Singapore raises corporate tax rebate to 50%, expands energy grant
Enhanced tax benefits will be disbursed as early as the end of April.
Singapore will enhance tax rebates and expand energy grants to help manage rising costs linked to the Middle East conflict, Acting Transport Minister and Senior Minister of State for Finance Jeffrey Siow said in Parliament.
The Corporate Income Tax rebate for Year of Assessment 2026 will be raised from 40% to 50%. The minimum benefit will increase from $1,500 to $2,000, and the cap will be lifted from $30,000 to $40,000.
“We will disburse this enhancement quickly, as early as the end of this month,” Siow said.
The government will also expand the Energy Efficiency Grant to all sectors and extend it to 31 March 2028.
The grant currently covers six designated sectors, including food services, retail, manufacturing, and construction.
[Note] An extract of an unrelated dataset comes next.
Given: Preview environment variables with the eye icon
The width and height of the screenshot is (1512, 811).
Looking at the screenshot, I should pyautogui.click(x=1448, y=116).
Moreover, Siow said they are assessing targeted support for companies in the energy and chemicals sector affected by feedstock disruptions.
For critical infrastructure and housing projects, the government will co-share fuel-related cost increases to prevent delays, including for major developments such as MRT lines and public housing projects.
“The government is prepared to share the cost increases directly related to fuel costs, for critical government projects where any delays or stoppages would clearly affect the public interest,” he added.